I bought mine on sale at Harbor Freight


----------



## CoastalBent (Aug 3, 2006)

PSI Turncrafter Pro

x2


----------



## IXP Rods (Jul 13, 2010)

Grizzly cast iron bench top. I love it...except when I have to move it. Weighs in around 100lbs, but very reliable, and the 6 speeds come in handy.


----------



## anywaterfisher (Jun 17, 2010)

most accessible is 110 electric, but would be nothing to run 220 or greater have plenty of room in my box for breakers. 

I was wondering how you guys turn your cork on the blank. Looking for some fresh ideas.


----------



## oldguy (Jul 8, 2009)

I pre-drill my cork rings to the smallest size of teh portion of rod i am covering. I then take either a 12" or 14" steel mandrel and cover it with bees wax,then glue up the cork on the mandrel then turn. I do not turn on the rod some do but you need a good vac. dust collector system as the cork dust will get in everything. I have done touch ups on my power wrapper but the rod must be set dead level or you will beat the tip to death.
This is just the way i do it and there are better ways I'm sure


----------



## Seeker (Jul 6, 2009)

I would think anything you can find with at least 3/4 hp motor will give you plenty of turning power for wood. Just remember high speed low feed better the finish, lower speeds high feed used for material removal. Horse power is your friend.


----------



## Bobby (May 21, 2004)

anywaterfisher said:


> Ok, i am looking to expand on my rod building creativeness, and i am looking for a wood lathe to start trning cork and wood handles and maybe some synthetic. I have used the drill moter and sandpaper rout but, does not work so well for wood. can anyone reccomned a wood lathe to use and also some suggestions on how you set up to do the turning.

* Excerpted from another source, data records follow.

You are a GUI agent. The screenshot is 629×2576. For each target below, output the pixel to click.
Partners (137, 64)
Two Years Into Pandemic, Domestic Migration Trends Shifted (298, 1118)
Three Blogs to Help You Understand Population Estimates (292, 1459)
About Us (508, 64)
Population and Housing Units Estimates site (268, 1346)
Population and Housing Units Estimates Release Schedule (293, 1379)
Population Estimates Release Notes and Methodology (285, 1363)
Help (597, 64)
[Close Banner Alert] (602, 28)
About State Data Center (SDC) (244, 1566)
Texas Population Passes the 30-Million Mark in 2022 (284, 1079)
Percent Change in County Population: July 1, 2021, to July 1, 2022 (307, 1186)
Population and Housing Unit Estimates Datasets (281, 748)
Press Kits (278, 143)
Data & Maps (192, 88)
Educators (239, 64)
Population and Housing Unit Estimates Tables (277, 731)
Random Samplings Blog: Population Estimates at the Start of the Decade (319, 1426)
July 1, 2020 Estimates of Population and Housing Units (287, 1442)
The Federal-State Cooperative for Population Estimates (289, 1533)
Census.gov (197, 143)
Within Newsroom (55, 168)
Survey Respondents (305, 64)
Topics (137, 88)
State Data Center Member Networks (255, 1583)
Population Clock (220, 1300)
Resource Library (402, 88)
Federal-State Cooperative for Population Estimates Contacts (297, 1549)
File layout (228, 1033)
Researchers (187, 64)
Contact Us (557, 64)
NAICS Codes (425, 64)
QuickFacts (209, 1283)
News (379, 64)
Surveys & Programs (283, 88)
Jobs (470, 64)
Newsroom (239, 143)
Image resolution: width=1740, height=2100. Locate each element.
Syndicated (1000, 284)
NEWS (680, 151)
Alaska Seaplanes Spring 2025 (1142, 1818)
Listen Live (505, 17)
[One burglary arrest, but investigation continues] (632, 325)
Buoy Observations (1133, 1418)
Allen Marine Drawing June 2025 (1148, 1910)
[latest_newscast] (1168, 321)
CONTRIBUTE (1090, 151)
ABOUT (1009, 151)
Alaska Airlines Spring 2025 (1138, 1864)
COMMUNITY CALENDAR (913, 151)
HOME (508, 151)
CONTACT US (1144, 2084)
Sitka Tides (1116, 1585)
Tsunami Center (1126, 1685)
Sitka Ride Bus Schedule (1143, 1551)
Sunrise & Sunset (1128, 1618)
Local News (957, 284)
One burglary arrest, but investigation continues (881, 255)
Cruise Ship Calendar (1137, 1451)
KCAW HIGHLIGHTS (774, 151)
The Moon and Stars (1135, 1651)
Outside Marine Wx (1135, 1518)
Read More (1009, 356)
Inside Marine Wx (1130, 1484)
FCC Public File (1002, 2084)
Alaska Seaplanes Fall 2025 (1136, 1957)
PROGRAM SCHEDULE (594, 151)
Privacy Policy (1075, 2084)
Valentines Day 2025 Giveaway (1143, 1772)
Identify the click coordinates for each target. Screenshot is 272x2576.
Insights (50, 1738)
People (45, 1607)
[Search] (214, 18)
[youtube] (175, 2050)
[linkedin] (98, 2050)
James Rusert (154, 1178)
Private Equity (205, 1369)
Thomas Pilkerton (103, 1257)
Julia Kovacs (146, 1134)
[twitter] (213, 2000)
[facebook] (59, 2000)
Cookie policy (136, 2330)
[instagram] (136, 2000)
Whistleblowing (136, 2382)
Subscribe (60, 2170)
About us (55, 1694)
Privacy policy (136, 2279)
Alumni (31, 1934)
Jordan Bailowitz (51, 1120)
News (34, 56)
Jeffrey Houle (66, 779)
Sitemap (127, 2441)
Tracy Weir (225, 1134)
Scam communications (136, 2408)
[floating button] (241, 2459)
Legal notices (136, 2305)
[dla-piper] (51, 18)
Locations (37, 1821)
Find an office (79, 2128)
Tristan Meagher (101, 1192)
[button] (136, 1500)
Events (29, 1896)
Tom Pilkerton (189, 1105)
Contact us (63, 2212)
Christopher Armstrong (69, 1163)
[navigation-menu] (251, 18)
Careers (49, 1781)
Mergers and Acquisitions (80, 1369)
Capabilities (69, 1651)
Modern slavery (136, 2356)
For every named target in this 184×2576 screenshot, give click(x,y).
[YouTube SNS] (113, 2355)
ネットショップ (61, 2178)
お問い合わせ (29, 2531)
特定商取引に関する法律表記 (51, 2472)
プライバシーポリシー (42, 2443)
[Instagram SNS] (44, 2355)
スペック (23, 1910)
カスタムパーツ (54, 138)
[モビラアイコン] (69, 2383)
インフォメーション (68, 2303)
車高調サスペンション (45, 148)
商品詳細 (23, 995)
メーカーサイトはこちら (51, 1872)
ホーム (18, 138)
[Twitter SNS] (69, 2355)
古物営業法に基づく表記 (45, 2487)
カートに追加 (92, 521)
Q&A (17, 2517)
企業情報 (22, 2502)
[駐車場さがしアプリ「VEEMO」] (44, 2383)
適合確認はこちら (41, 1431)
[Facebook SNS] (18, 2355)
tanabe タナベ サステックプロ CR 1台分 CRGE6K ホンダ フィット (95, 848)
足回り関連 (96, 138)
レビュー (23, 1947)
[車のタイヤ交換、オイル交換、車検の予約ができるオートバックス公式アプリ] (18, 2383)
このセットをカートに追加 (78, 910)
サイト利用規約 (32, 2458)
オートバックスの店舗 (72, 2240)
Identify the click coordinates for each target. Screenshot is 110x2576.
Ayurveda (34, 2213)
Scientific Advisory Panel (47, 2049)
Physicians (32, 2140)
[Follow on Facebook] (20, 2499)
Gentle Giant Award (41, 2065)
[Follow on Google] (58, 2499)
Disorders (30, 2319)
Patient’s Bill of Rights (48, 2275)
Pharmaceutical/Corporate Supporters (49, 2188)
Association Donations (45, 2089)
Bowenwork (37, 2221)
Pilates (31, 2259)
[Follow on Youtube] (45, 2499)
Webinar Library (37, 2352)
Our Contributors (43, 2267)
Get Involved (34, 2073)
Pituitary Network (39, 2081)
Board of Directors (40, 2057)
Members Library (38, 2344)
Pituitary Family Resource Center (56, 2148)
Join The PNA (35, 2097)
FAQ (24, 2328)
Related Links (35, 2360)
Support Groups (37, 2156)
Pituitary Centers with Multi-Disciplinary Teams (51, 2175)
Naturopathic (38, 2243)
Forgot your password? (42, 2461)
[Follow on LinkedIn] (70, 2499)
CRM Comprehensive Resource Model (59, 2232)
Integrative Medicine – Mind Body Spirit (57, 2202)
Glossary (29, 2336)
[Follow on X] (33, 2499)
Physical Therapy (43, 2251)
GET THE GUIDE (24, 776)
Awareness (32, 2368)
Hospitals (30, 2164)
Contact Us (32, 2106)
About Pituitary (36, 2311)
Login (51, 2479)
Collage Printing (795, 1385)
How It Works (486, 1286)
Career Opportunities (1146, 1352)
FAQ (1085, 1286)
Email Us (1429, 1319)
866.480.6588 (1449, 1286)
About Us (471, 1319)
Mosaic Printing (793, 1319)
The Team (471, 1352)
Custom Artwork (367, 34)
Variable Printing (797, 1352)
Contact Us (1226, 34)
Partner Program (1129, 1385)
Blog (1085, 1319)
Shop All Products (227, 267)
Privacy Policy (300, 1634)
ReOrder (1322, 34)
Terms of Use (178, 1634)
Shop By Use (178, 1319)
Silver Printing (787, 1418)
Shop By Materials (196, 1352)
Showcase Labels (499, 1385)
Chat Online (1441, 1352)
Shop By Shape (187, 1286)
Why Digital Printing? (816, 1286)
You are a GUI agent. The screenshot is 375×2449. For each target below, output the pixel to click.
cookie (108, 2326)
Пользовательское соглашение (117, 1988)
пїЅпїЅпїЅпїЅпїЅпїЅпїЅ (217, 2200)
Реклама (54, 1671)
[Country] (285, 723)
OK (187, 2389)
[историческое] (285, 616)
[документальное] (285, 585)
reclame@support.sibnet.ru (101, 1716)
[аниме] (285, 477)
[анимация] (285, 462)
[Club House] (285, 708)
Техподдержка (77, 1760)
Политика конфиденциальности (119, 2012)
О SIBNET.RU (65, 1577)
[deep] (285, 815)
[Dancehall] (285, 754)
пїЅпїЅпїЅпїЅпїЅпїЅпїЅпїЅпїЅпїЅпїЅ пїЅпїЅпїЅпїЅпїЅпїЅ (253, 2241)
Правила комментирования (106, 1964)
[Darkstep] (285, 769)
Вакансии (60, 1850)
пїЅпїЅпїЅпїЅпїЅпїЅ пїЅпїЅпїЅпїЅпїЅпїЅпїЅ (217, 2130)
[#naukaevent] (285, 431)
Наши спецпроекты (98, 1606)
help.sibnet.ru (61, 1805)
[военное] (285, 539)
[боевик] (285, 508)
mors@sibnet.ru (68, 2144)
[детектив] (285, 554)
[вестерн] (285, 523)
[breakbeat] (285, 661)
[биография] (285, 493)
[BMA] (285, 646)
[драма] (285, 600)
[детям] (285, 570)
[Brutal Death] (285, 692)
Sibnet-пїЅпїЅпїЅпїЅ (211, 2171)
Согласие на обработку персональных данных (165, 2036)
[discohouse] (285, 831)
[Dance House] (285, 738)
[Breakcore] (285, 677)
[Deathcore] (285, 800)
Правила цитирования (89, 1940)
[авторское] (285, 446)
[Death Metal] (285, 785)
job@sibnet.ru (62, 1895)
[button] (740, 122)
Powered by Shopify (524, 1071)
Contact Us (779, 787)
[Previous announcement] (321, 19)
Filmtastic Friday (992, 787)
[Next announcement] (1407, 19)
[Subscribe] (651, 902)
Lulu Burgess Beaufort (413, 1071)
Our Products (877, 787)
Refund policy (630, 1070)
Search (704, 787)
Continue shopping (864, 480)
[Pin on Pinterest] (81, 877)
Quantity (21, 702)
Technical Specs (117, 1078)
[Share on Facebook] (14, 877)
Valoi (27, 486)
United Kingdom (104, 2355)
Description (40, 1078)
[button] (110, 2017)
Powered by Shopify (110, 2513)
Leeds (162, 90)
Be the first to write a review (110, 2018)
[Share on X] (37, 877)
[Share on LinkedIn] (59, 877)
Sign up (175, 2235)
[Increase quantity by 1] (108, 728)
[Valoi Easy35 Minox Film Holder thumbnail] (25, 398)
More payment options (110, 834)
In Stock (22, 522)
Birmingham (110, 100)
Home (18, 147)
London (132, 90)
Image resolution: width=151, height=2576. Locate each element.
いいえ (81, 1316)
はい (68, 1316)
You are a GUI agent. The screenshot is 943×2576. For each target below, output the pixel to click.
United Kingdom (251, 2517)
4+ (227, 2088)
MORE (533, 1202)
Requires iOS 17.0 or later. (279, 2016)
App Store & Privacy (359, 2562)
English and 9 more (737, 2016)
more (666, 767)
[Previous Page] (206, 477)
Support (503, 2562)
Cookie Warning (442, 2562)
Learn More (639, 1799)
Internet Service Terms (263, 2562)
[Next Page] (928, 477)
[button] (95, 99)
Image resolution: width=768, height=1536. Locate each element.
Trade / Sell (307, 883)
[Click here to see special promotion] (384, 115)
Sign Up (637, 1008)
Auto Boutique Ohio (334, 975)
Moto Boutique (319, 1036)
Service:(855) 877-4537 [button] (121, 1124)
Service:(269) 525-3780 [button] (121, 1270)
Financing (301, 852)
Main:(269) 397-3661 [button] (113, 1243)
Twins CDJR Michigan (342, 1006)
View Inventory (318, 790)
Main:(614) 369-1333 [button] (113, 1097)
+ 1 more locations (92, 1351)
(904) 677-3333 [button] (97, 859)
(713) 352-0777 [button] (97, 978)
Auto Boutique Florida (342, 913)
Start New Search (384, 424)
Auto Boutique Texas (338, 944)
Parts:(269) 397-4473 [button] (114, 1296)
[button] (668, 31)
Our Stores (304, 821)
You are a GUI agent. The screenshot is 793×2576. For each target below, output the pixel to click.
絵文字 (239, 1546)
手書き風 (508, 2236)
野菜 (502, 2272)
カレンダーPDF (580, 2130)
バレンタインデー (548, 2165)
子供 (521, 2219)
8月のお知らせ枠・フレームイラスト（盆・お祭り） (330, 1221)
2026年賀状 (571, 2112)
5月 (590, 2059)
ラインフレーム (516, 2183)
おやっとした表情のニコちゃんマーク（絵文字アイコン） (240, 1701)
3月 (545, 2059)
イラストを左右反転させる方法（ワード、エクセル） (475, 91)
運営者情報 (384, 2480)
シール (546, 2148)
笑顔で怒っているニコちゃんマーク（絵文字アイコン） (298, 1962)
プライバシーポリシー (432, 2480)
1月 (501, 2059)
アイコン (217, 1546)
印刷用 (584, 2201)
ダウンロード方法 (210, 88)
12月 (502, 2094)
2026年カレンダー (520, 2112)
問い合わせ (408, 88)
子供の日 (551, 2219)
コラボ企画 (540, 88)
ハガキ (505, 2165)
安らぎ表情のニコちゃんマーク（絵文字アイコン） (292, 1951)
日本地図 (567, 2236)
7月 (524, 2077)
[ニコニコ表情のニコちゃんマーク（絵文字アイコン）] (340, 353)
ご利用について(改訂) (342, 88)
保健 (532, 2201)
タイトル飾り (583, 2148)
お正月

I have a almost new HF lathe sitting in the garage you are welcome to come get anytime you want for free. It was passed off to me and I will pass it off to you.


----------



## JOHNNY QUEST (Mar 6, 2006)

I can do full length handles with my micro lathe if I use a 3/8 mandrel.
Its precision is unbelievable. Variable speed and can cut metal parts as well.. I have a regular wood lathe also, but prefer the micro...


----------



## Bobby (May 21, 2004)

Never heard anything else from Anywaterfisher so if anyone wants this lathe come get it.


----------



## Seeker (Jul 6, 2009)

Bobby, do you have any pictures?


----------



## Old River Rat (Dec 29, 2007)

Bobby i was looking at getting one for christmas....If now one has taken it I would love it. I'm up here in Mont Belvieu wouldn't take much for me to come down that way.


----------



## Bobby (May 21, 2004)

It has been spoken for but I will let you know Thursday if it is still here or not.


----------



## conner48d (Nov 27, 2009)

*Lathe*

Bobby I'll call you in the AM before I come and pick it up.

conner48d


----------



## Bobby (May 21, 2004)

Lathe is gone. Nice meeting you conner48d. Just remember any time you want to learn how to make pens come on down.


----------



## conner48d (Nov 27, 2009)

*Lathe*

Thanks Bobby that is a nice Lathe and i will be getting in touch with you often. Thanks again..................

Danny


----------



## saltshaker1 (Feb 15, 2008)

Ain't this a great site with great people?


----------